[Collected data]
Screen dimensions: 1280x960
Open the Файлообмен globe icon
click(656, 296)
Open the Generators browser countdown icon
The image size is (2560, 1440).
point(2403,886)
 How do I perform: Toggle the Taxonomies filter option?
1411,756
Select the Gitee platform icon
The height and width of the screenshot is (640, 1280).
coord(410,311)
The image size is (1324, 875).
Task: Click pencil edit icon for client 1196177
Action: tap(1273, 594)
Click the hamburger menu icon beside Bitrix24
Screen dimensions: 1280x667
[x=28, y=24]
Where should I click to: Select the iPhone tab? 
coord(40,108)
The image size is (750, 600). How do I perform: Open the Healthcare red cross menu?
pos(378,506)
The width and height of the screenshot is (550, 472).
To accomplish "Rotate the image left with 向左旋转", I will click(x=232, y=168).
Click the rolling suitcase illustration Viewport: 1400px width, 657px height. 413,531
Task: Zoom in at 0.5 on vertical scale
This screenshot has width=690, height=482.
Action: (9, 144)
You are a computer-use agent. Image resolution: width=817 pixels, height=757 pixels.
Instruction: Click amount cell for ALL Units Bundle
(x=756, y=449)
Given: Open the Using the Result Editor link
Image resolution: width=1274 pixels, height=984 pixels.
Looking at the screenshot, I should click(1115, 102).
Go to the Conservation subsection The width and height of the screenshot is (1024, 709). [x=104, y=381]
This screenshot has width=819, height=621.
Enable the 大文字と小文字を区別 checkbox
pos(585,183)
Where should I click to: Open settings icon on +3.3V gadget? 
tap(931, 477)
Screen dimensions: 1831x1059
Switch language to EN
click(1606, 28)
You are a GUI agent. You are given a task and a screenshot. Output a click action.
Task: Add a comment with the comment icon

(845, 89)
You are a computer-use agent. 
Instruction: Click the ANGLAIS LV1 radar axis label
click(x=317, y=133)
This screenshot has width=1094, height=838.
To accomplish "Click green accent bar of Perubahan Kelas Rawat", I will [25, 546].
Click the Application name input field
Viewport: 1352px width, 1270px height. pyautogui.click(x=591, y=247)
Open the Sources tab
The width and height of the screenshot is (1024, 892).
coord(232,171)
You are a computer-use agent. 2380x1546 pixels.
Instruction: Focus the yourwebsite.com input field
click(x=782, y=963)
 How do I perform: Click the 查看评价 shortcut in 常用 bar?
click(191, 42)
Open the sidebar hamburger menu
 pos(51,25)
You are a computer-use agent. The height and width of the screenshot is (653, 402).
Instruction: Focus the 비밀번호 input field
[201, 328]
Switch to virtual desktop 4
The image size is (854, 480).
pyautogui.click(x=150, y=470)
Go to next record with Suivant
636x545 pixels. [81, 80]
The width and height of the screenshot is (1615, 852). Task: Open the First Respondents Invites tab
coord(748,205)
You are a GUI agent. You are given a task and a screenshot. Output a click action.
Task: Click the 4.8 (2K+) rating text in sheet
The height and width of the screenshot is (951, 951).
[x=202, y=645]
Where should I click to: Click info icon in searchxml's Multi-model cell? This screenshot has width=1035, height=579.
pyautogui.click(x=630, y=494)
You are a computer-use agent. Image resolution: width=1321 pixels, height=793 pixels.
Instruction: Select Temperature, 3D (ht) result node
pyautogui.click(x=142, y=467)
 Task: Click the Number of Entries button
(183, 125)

> [WHAT YOU NEED TO DO]
Copy out each line of the data that has the word "accomplish" in it.

> [COMPLETED TASK]
To accomplish "Rotate the image left with 向左旋转", I will click(x=232, y=168).
To accomplish "Click green accent bar of Perubahan Kelas Rawat", I will [25, 546].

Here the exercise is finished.